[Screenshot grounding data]

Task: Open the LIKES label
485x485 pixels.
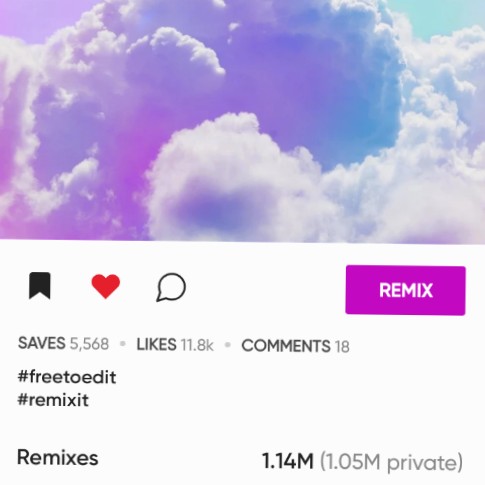Action: pos(156,345)
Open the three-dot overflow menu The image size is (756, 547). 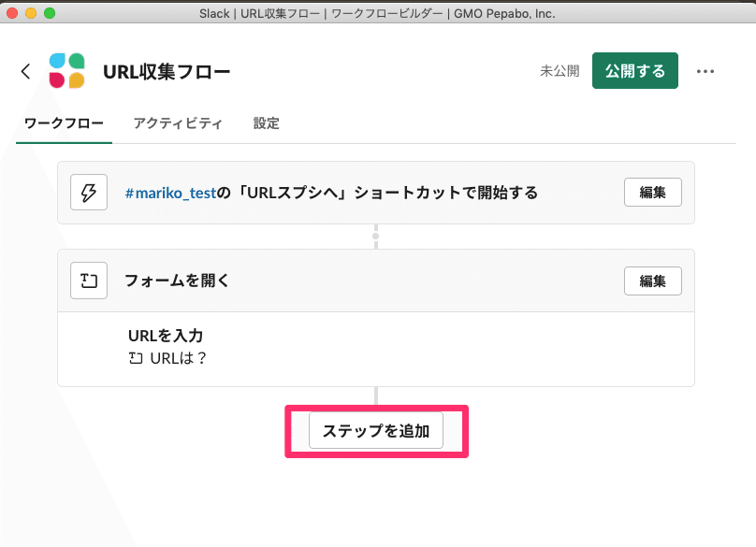(x=705, y=70)
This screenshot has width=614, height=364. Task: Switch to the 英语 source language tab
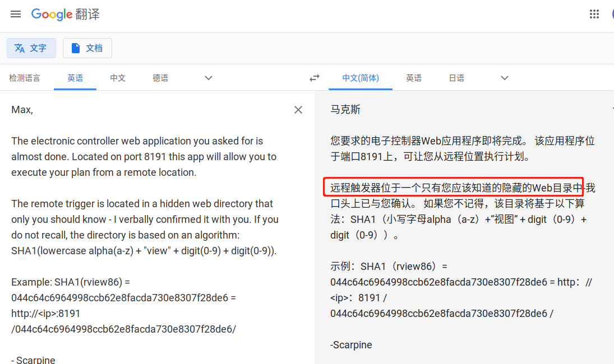pos(75,78)
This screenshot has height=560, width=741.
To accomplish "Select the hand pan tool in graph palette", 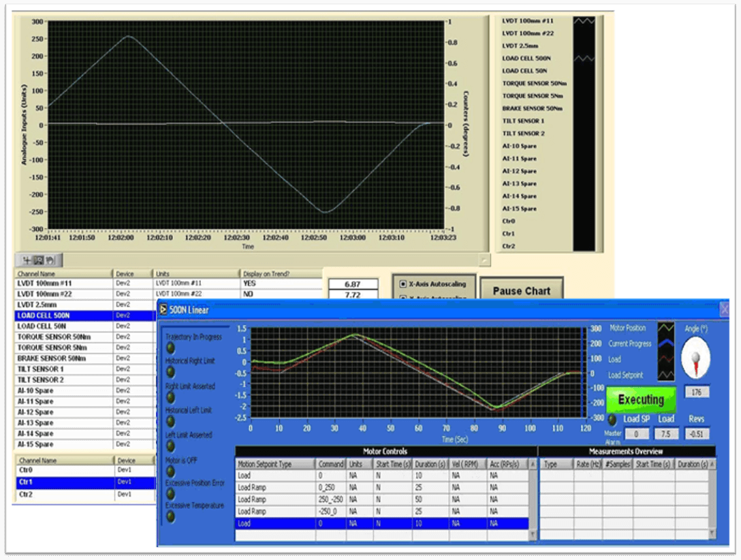I will 49,260.
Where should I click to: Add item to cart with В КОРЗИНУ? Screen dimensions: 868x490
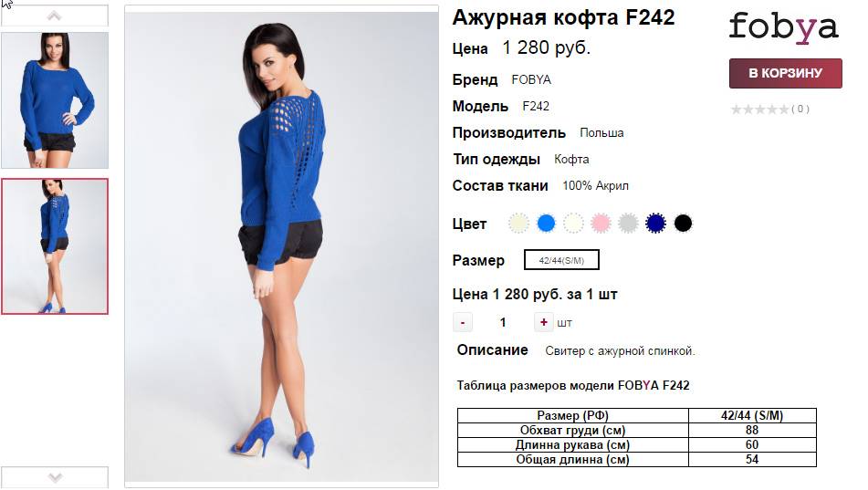point(786,73)
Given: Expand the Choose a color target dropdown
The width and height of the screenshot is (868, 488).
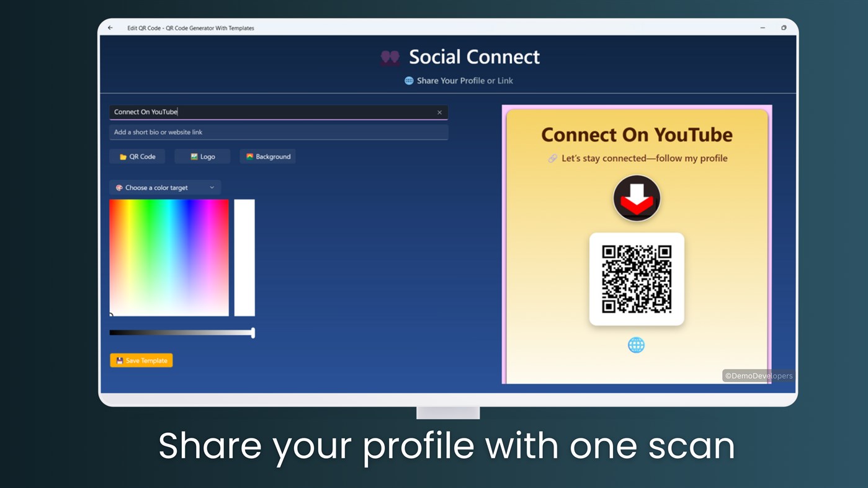Looking at the screenshot, I should click(x=164, y=187).
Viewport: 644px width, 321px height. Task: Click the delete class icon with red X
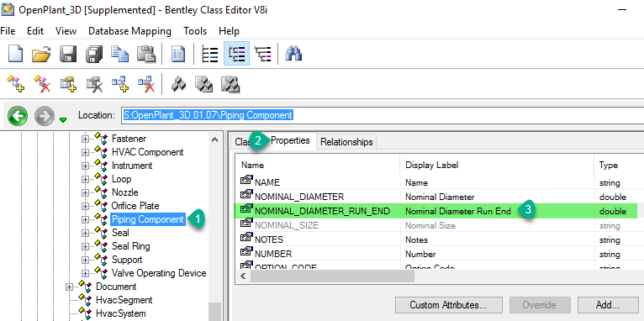tap(42, 84)
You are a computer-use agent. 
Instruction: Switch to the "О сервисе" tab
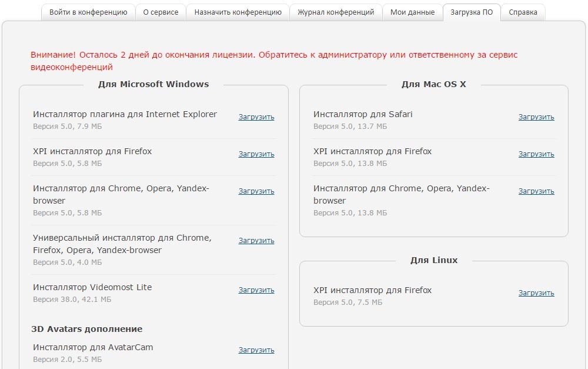pos(161,12)
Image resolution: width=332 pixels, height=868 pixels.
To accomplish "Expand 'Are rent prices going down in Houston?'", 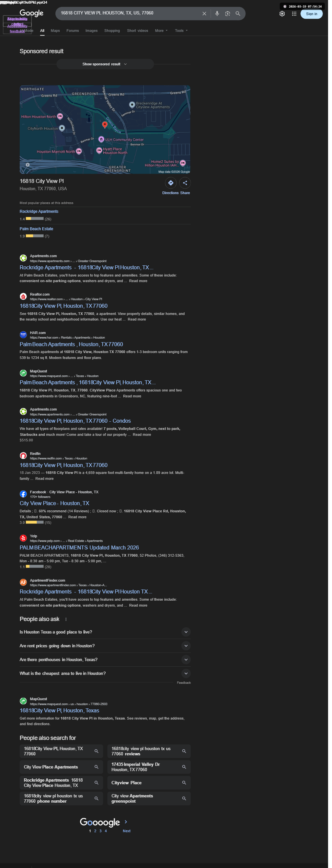I will point(105,646).

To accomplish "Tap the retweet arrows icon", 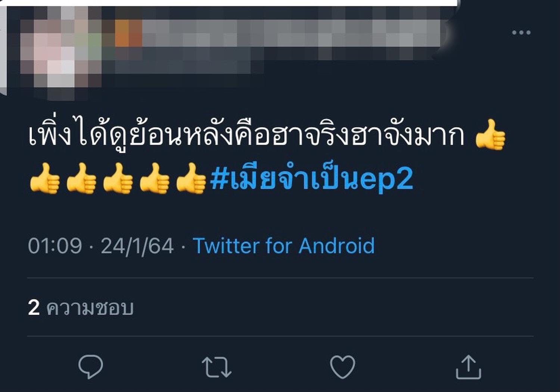I will [x=217, y=367].
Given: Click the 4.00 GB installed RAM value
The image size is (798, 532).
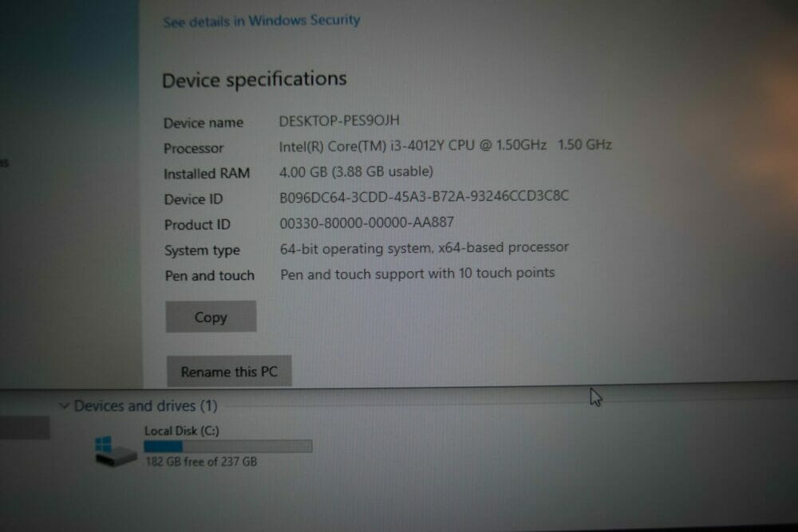Looking at the screenshot, I should 356,171.
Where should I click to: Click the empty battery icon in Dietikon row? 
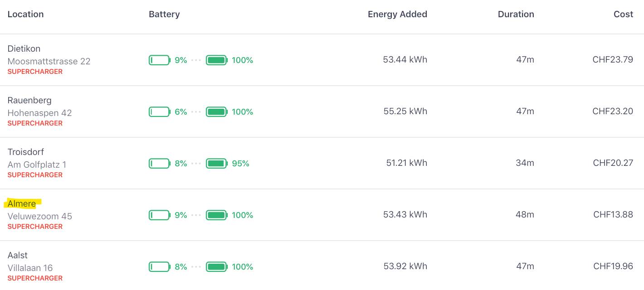(x=159, y=60)
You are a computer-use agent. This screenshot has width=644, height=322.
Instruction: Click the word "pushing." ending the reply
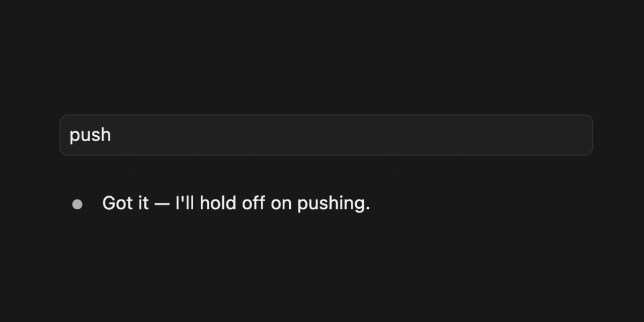coord(334,204)
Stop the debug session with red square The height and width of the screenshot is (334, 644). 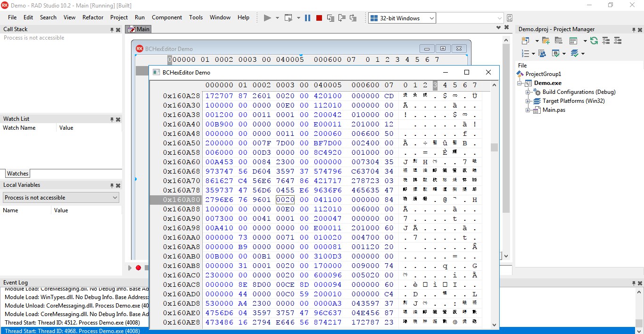(x=319, y=18)
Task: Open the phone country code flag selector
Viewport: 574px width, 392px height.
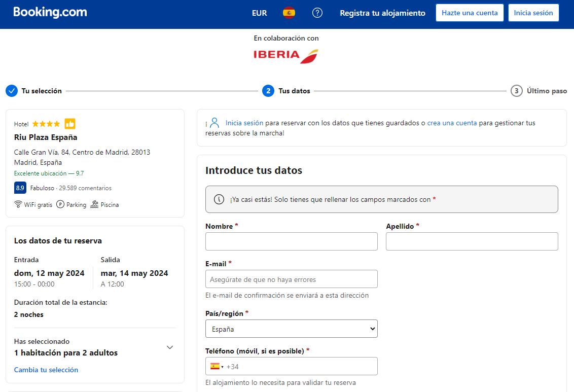Action: (217, 367)
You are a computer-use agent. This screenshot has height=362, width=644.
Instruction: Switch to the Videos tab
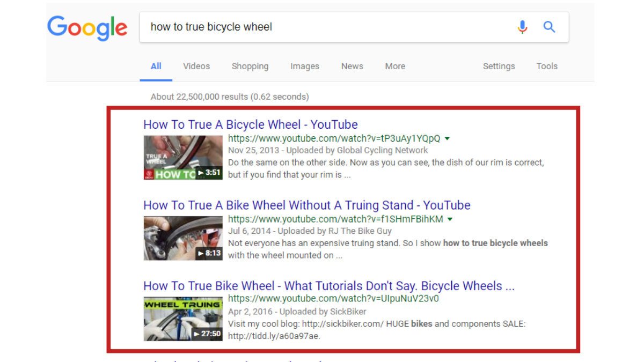click(196, 66)
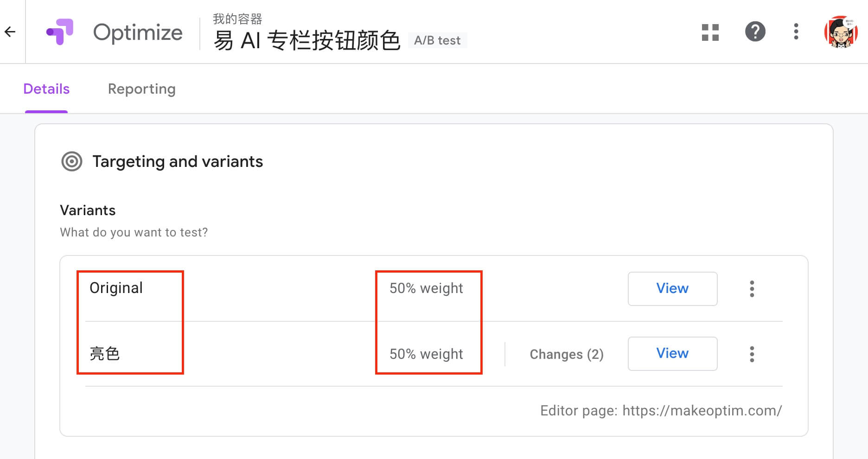This screenshot has width=868, height=459.
Task: Click the user account avatar
Action: click(840, 32)
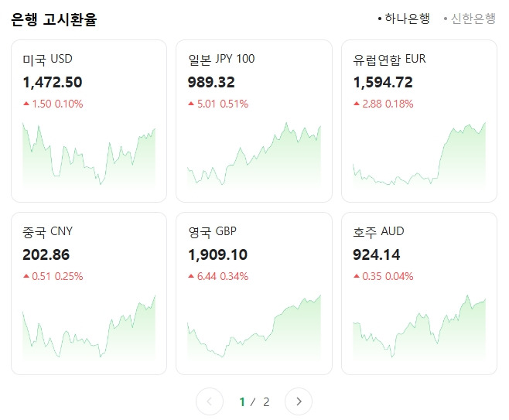509x420 pixels.
Task: Go to the next exchange rate page
Action: point(299,401)
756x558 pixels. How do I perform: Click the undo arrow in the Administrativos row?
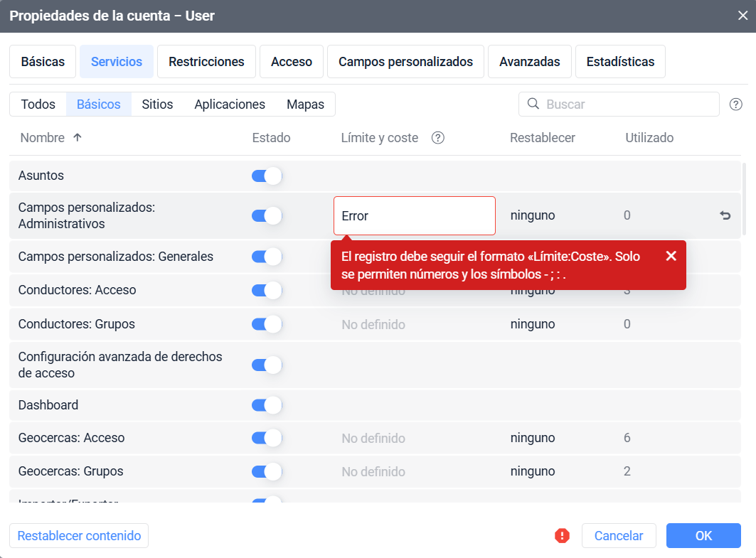pyautogui.click(x=725, y=215)
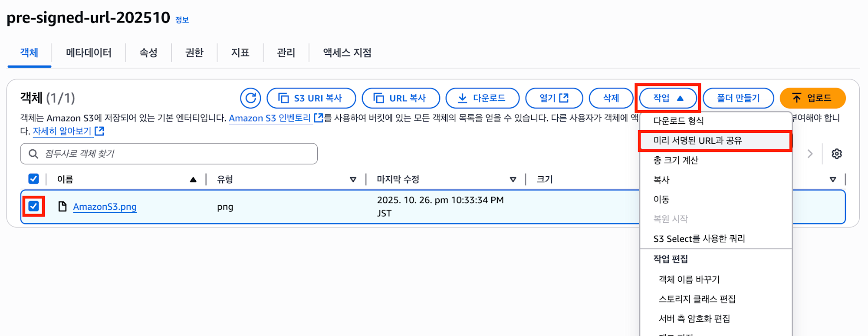The height and width of the screenshot is (336, 868).
Task: Collapse the 작업 actions dropdown
Action: (x=668, y=98)
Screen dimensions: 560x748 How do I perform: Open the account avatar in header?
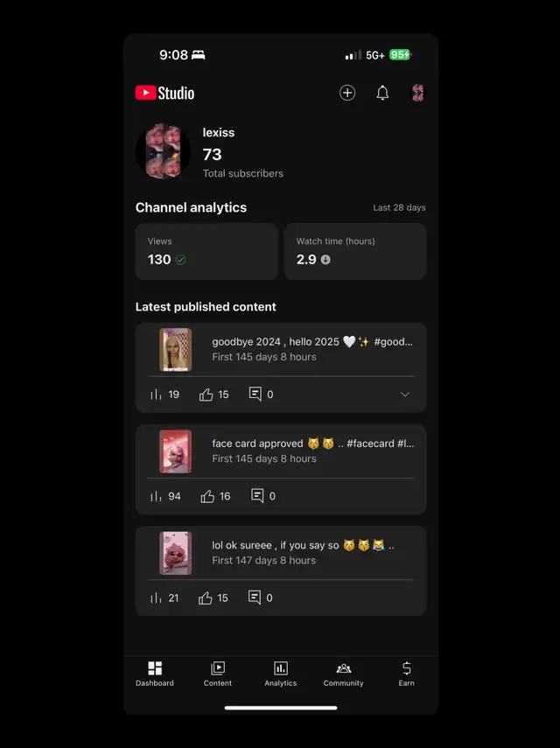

_Problem requirements_:
Which lines above hold the string "agent"? Copy each of them.

_Exercise result_:
You are a computer-use agent. 
You are a computer-use agent. This screenshot has width=644, height=322.
You are a computer-use agent. This screenshot has height=362, width=644.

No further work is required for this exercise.